Les chercheurs ont reconstitué l'histoire de ces changements en examinant l'ADN de nombreuses espèces différentes du groupe. Ils ont découvert que la perte du récepteur adulte était un événement ancien qui s'est produit avant la séparation du cobaye et du capybara. Au fil du temps, les dommages génétiques au gène du récepteur se sont aggravés. Chez le capybara, le gène était toujours présent mais réduit au silence par des signaux chimiques complexes qui ordonnaient à la cellule de le sauter. Chez le cobaye et ses parents sauvages, le gène avait subi une rupture physique qui le rendait impossible à lire. Cette dégradation étape par étape montre que les animaux n'ont pas seulement muté de manière aléatoire ; ils ont suivi un chemin évolutif clair où le système a été démantelé et reconstruit pièce par pièce.
L'étude a également examiné la forme physique des protéines impliquées. Même chez les animaux qui conservent encore le récepteur adulte, la forme de la serrure a changé pour correspondre à la clé faible. Les chercheurs ont utilisé des modèles informatiques pour montrer que la surface du récepteur avait été altérée pour neutraliser les charges électriques, lui permettant de se lier à l'insuline étrange et faible de ces rongeurs. Ce remodelage structurel s'est produit parallèlement aux changements génétiques, garantissant que le système fonctionne comme un tout.
Cette recherche redéfinit notre compréhension de l'évolution du contrôle de la glycémie. Elle montre que lorsqu'une hormone critique change, l'ensemble du système peut être réorganisé de manières surprenantes. Le cobaye, par exemple, a développé un système où le foie produit sa propre insuline et utilise un type de récepteur différent, une combinaison qui serait fatale pour la plupart des autres mammifères. Le capybara et le dégu présentent des étapes intermédiaires de ce processus, prouvant que l'évolution peut prendre différentes routes pour atteindre le même objectif. Les conclusions suggèrent que la capacité de survivre avec un système brisé ou altéré n'est pas seulement une question de chance, mais le résultat de changements coordonnés à travers de multiples gènes.

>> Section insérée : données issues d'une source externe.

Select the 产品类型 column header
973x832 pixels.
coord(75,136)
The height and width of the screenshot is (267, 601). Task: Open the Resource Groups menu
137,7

En étudiant ces rongeurs, les scientifiques obtiennent une image plus claire de la flexibilité dont les systèmes métaboliques humains pourraient faire preuve, et de la façon dont différentes combinaisons de changements génétiques peuvent mener au même résultat physiologique. Ce travail souligne que l'évolution ne consiste pas seulement à rendre les choses plus fortes ou plus rapides, mais à trouver de nouvelles façons de faire fonctionner à nouveau un système brisé.